▸ YOUR ASSIGNMENT
The answer must be an exact copy of the lines from the top of the listing below through the line with "Given: Open the", with no pictures.

▸ DATASET
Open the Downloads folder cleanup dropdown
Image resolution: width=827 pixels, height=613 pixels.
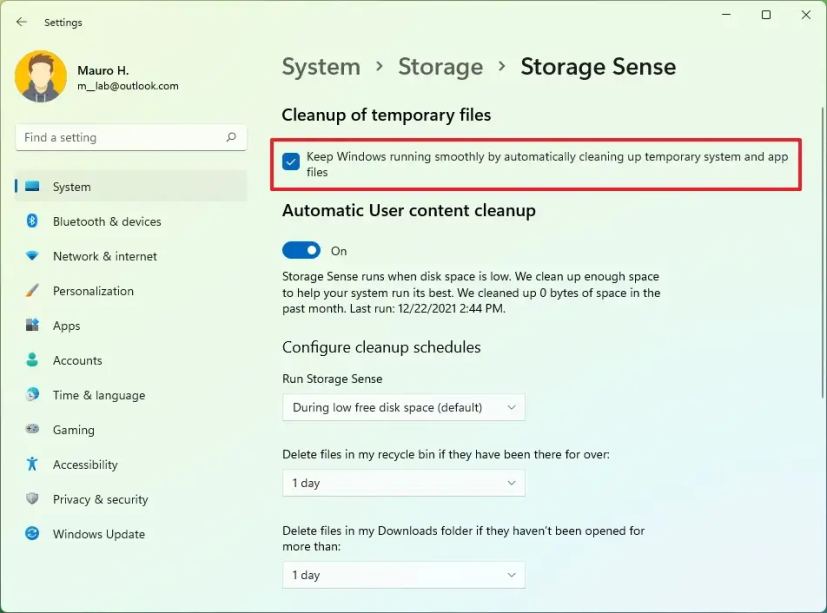[403, 575]
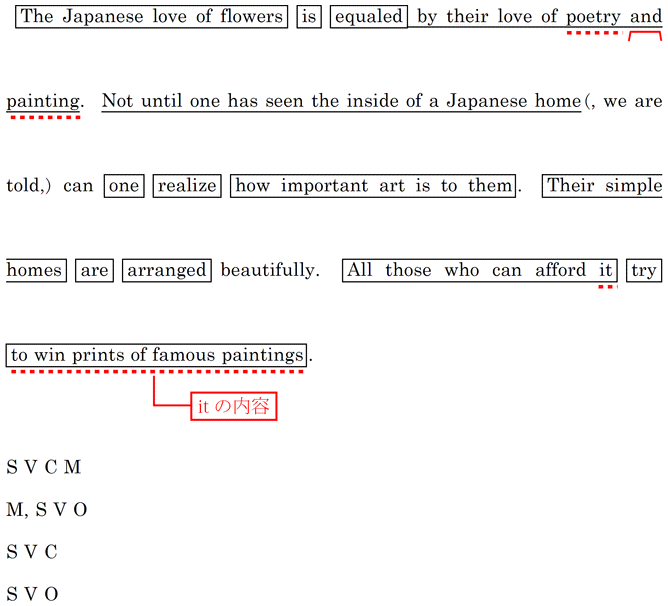Select the box "All those who can afford it"
Screen dimensions: 668x606
[479, 271]
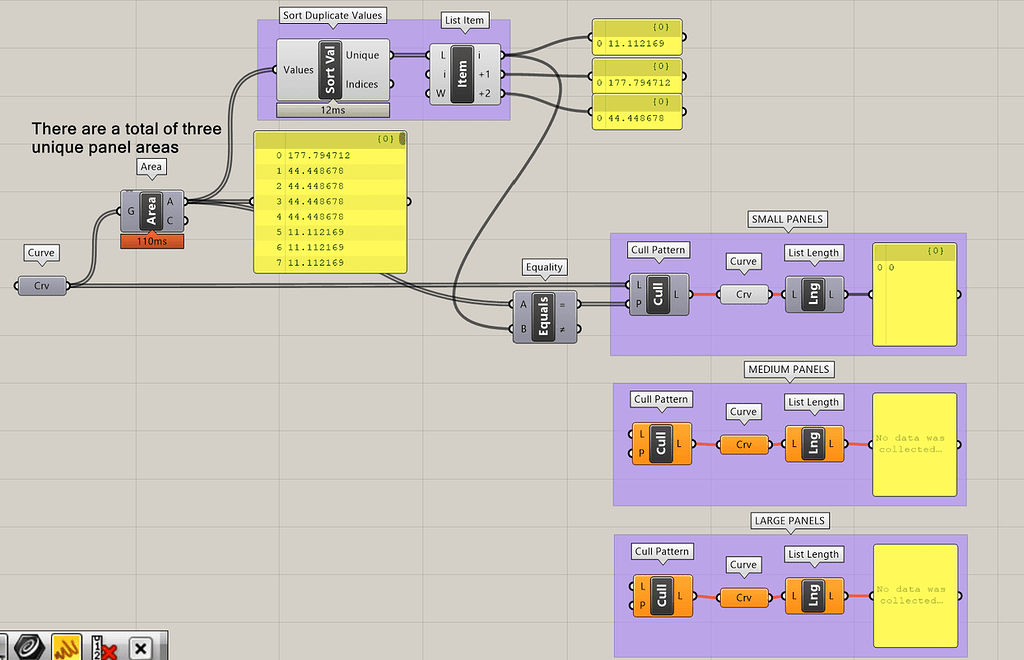Viewport: 1024px width, 660px height.
Task: Toggle the yellow sketch markup toolbar button
Action: 66,647
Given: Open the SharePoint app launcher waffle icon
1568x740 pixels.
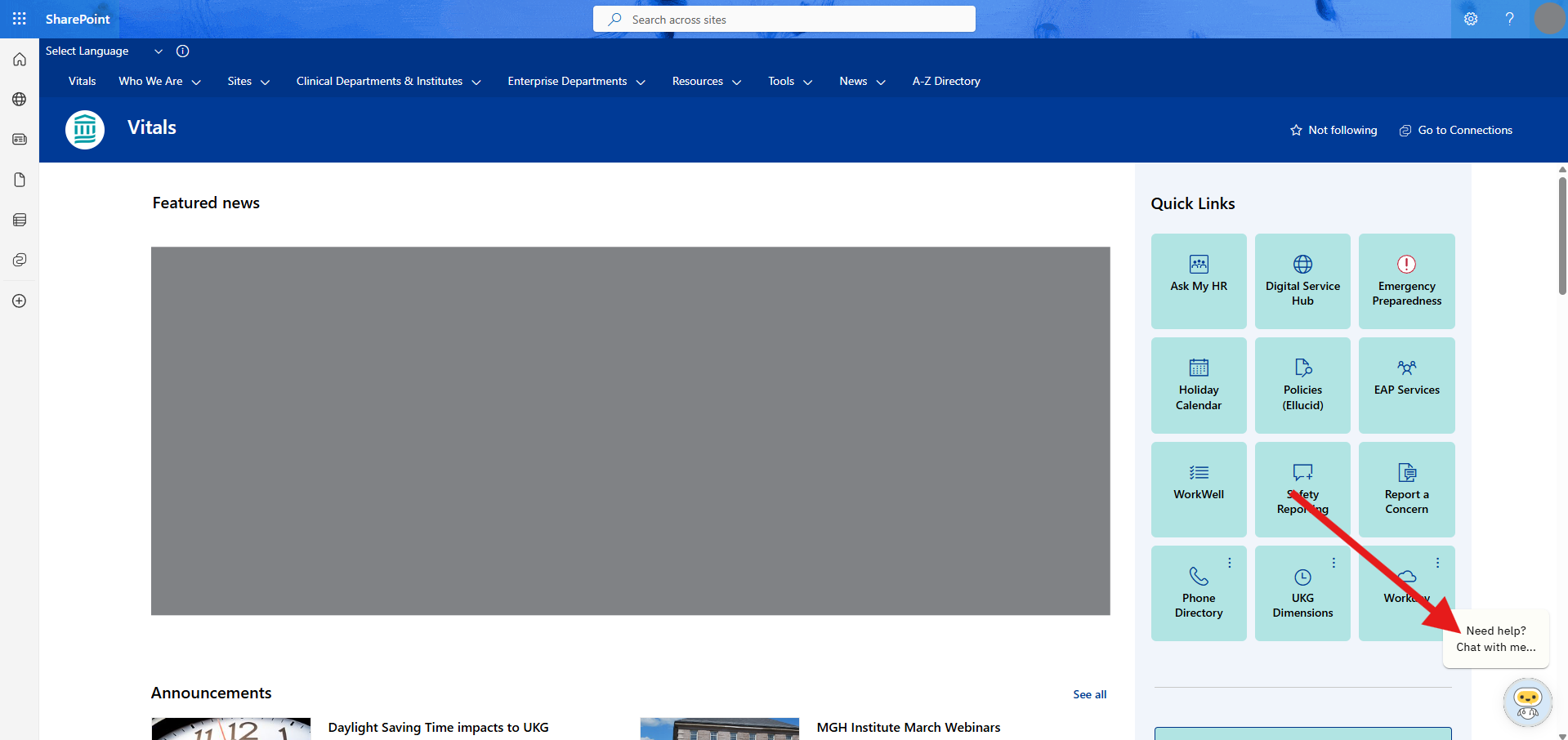Looking at the screenshot, I should [x=19, y=19].
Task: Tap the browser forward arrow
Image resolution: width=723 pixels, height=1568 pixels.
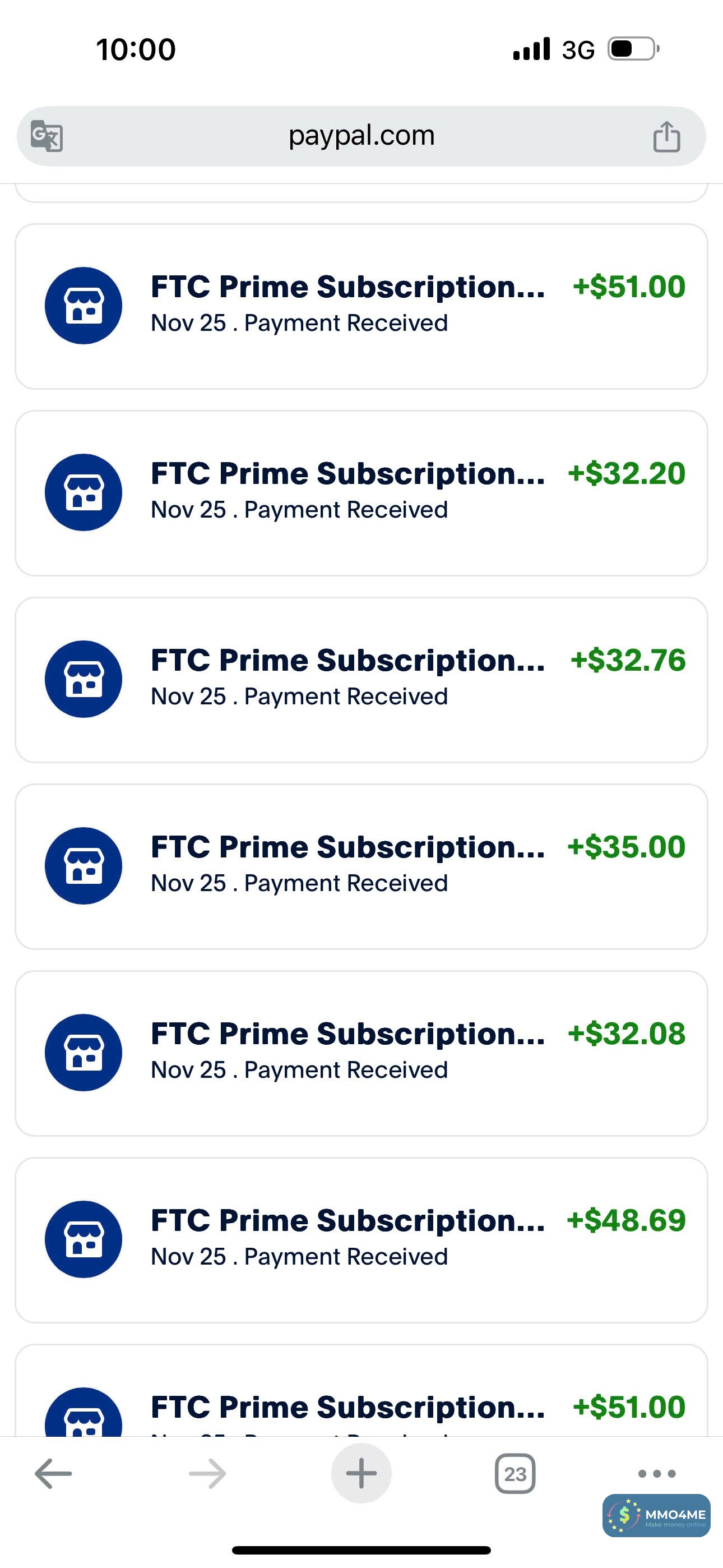Action: 207,1473
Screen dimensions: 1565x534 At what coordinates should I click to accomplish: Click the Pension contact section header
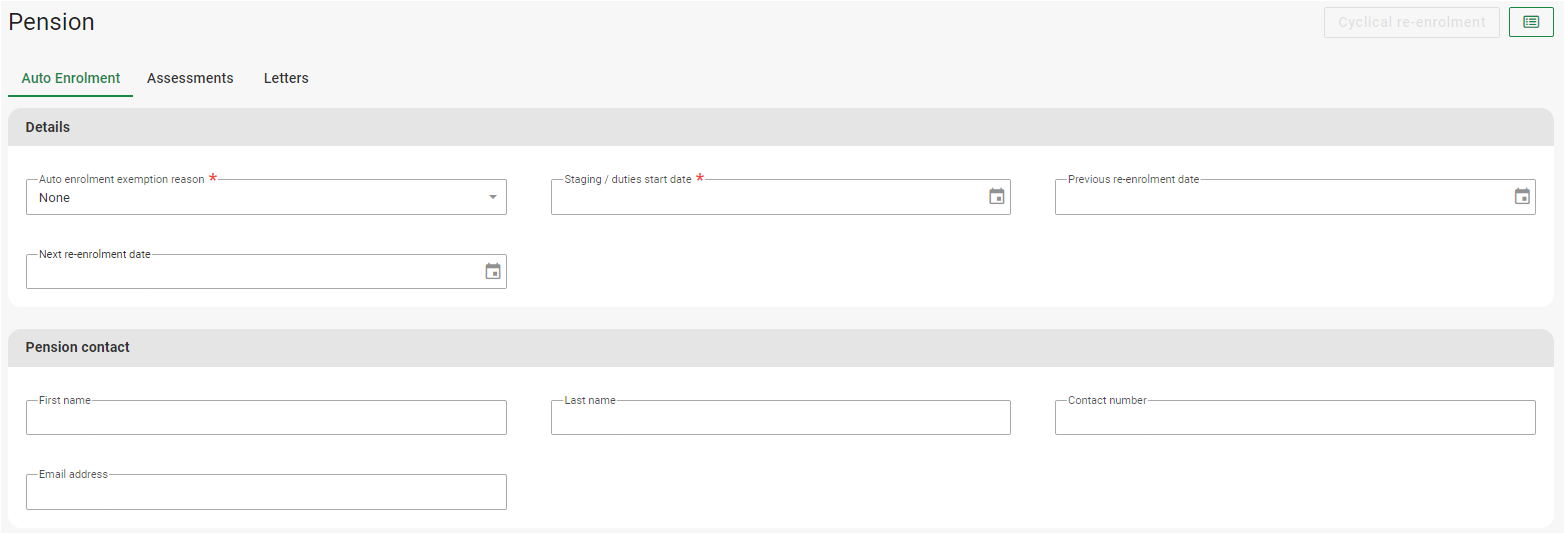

▸ ANSWER TO THIS EXERCISE
Open the Downloads folder cleanup dropdown
Image resolution: width=827 pixels, height=613 pixels.
[403, 575]
Select the box "All those who can afford it"
Screen dimensions: 668x606
[479, 271]
Viewport: 1024px width, 660px height.
Task: Toggle the yellow sketch markup toolbar button
Action: 66,647
Given: Open the SharePoint app launcher waffle icon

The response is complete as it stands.